* [DIRECTIONS FOR THIS TASK]
In the entries below, the lines from the one with "Screen dimensions: 634x490" through the one with "Click the Amend Commit and Push button" are to be copied exactly; both ends count.

* [DATA RECORDS]

++++

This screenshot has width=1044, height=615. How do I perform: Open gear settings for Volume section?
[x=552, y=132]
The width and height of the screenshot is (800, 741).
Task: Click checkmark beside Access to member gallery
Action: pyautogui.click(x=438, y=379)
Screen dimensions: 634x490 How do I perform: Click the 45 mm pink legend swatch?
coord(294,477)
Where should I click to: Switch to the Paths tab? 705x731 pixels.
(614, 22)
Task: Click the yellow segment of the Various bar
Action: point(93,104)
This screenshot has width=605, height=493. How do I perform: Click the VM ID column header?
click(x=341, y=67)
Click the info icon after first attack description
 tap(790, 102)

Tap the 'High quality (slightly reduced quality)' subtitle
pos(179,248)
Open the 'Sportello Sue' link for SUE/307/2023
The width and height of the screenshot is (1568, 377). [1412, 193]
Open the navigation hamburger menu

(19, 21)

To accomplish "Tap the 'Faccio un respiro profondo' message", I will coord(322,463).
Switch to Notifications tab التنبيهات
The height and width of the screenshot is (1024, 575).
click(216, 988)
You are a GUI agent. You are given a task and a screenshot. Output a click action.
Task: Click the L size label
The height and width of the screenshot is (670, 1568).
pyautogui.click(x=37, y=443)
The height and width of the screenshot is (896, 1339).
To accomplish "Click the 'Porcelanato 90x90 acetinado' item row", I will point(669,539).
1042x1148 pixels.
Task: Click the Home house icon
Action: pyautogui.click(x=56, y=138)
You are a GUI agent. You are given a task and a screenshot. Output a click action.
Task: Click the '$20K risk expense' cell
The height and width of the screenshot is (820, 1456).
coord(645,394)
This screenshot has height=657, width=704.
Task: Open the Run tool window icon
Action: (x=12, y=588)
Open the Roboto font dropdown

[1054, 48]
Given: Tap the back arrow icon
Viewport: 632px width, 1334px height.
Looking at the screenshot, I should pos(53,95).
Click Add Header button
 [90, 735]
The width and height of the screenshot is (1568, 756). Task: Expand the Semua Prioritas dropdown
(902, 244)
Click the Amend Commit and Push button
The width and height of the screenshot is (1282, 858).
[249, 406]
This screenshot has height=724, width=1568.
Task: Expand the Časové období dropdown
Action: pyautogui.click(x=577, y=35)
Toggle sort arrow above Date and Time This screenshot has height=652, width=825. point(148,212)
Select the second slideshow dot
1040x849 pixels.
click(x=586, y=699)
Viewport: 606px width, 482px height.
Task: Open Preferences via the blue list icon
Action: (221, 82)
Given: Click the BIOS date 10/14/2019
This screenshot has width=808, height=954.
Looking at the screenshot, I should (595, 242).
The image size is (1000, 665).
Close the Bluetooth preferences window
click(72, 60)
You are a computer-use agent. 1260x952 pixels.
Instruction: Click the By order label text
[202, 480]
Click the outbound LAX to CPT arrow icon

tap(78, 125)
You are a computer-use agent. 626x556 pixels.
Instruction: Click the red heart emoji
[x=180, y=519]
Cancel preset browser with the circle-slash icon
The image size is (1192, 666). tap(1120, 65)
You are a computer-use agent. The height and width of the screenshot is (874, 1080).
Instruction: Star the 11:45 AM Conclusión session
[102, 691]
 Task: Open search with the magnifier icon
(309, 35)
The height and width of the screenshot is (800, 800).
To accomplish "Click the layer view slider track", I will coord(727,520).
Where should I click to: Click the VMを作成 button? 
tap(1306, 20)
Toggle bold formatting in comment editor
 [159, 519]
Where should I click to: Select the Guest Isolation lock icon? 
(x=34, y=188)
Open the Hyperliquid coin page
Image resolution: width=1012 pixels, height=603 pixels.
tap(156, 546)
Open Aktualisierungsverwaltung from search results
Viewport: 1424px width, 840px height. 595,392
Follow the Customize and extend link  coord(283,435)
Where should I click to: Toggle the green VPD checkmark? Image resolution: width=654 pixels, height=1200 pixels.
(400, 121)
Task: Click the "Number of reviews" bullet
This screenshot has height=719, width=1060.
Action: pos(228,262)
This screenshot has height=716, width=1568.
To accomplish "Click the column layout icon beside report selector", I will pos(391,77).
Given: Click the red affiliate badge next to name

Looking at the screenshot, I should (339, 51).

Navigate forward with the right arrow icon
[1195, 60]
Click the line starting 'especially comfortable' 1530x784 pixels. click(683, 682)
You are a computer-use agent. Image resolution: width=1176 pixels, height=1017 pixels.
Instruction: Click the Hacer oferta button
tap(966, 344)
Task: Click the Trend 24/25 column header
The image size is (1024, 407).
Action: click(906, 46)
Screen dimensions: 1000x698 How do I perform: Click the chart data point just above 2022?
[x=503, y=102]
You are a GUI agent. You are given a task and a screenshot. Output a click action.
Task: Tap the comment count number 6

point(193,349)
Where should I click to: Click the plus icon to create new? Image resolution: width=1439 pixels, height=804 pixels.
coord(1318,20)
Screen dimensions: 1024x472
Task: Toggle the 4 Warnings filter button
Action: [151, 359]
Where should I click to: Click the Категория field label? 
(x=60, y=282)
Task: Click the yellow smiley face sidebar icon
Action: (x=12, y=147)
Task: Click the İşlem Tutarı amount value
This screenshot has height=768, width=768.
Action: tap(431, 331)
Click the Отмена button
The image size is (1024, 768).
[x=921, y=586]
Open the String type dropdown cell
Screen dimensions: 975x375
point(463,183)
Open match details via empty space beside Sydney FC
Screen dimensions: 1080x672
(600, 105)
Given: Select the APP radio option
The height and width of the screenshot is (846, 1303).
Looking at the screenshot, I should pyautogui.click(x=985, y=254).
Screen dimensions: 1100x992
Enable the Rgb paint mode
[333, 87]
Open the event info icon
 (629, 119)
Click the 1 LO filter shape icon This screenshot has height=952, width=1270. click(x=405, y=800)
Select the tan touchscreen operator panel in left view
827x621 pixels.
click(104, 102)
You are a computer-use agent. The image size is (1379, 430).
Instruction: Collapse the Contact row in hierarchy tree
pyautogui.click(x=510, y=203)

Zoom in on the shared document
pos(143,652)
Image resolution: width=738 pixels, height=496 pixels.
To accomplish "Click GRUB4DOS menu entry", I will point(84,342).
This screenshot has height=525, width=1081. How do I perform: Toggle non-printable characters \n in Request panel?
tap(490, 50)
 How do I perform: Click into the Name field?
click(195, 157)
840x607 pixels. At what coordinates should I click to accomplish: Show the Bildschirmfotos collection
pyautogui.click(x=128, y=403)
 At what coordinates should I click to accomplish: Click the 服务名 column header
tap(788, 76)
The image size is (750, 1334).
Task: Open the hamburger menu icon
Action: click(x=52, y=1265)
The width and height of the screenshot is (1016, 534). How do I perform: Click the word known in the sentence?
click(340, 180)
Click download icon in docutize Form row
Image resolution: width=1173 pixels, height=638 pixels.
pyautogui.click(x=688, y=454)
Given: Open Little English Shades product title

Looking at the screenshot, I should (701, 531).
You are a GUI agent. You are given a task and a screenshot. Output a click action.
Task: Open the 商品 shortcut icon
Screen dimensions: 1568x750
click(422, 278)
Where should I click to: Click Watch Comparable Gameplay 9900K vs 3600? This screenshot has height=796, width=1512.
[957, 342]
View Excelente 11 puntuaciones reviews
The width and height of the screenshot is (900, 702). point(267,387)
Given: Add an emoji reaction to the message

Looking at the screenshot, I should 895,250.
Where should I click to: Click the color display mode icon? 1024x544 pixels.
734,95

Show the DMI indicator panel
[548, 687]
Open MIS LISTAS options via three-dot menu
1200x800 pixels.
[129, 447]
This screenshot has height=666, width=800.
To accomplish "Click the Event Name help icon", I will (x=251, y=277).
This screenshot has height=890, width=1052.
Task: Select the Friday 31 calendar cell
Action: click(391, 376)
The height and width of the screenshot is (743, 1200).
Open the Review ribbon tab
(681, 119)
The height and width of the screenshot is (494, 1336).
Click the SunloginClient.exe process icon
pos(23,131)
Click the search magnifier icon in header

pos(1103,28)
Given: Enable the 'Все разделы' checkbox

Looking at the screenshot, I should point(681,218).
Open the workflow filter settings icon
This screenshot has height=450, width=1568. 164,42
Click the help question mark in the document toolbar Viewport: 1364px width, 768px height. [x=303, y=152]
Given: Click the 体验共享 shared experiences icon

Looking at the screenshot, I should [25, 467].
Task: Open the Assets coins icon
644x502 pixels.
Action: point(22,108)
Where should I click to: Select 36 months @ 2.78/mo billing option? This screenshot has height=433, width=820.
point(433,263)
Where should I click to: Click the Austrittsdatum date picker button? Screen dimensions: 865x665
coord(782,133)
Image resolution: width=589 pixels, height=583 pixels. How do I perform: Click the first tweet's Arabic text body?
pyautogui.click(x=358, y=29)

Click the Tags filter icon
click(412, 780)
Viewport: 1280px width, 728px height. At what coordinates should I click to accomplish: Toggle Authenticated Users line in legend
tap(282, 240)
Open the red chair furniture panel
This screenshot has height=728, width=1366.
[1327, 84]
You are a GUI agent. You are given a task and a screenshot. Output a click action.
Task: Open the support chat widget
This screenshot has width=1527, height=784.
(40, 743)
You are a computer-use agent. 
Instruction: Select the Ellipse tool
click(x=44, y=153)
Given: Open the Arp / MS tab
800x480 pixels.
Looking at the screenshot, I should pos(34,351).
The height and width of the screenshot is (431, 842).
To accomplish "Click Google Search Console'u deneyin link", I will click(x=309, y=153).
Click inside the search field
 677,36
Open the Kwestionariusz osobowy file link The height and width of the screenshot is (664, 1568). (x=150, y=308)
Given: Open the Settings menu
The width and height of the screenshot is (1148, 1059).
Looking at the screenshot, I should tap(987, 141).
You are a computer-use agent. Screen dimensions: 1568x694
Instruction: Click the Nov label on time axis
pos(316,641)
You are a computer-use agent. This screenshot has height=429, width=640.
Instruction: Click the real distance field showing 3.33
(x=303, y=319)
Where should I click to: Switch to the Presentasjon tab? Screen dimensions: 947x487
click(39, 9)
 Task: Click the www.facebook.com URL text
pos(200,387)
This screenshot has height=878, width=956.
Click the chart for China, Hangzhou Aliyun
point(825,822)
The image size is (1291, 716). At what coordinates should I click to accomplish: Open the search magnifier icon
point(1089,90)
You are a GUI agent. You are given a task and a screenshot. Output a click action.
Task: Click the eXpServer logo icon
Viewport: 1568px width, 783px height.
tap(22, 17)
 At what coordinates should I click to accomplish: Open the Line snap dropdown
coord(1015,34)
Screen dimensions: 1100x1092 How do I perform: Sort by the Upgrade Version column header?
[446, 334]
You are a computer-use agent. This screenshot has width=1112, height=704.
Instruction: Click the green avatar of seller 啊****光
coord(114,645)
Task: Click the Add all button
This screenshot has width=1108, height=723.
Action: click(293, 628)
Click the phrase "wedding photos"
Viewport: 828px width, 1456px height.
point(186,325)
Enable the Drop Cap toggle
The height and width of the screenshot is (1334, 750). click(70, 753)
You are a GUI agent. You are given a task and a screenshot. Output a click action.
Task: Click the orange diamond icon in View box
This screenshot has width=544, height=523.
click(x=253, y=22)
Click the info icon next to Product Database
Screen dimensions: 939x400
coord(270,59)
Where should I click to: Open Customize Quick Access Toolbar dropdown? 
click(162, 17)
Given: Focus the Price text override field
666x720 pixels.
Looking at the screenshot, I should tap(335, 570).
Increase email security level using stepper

++++

* [EXERCISE RESULT]
Screen dimensions: 634x490 How do I perform: Click the 45 mm pink legend swatch?
coord(294,477)
Where should I click to: Switch to the Paths tab? 705x731 pixels.
(614, 22)
Task: Click the yellow segment of the Various bar
Action: point(93,104)
This screenshot has width=605, height=493. How do I perform: Click the VM ID column header?
click(x=341, y=67)
Click the info icon after first attack description
 tap(790, 102)

Tap the 'High quality (slightly reduced quality)' subtitle
pos(179,248)
Open the 'Sportello Sue' link for SUE/307/2023
The width and height of the screenshot is (1568, 377). [1412, 193]
Open the navigation hamburger menu

(19, 21)

To accomplish "Tap the 'Faccio un respiro profondo' message", I will coord(322,463).
Switch to Notifications tab التنبيهات
The height and width of the screenshot is (1024, 575).
click(216, 988)
You are a GUI agent. You are given a task and a screenshot. Output a click action.
Task: Click the L size label
The height and width of the screenshot is (670, 1568).
pyautogui.click(x=37, y=443)
The height and width of the screenshot is (896, 1339).
To accomplish "Click the 'Porcelanato 90x90 acetinado' item row", I will point(669,539).
1042x1148 pixels.
Task: Click the Home house icon
Action: pyautogui.click(x=56, y=138)
You are a GUI agent. You are given a task and a screenshot. Output a click action.
Task: Click the '$20K risk expense' cell
The height and width of the screenshot is (820, 1456).
coord(645,394)
This screenshot has height=657, width=704.
Task: Open the Run tool window icon
Action: (x=12, y=588)
Open the Roboto font dropdown

[1054, 48]
Given: Tap the back arrow icon
Viewport: 632px width, 1334px height.
Looking at the screenshot, I should pos(53,95).
Click Add Header button
 [90, 735]
The width and height of the screenshot is (1568, 756). Task: Expand the Semua Prioritas dropdown
(902, 244)
Click the Amend Commit and Push button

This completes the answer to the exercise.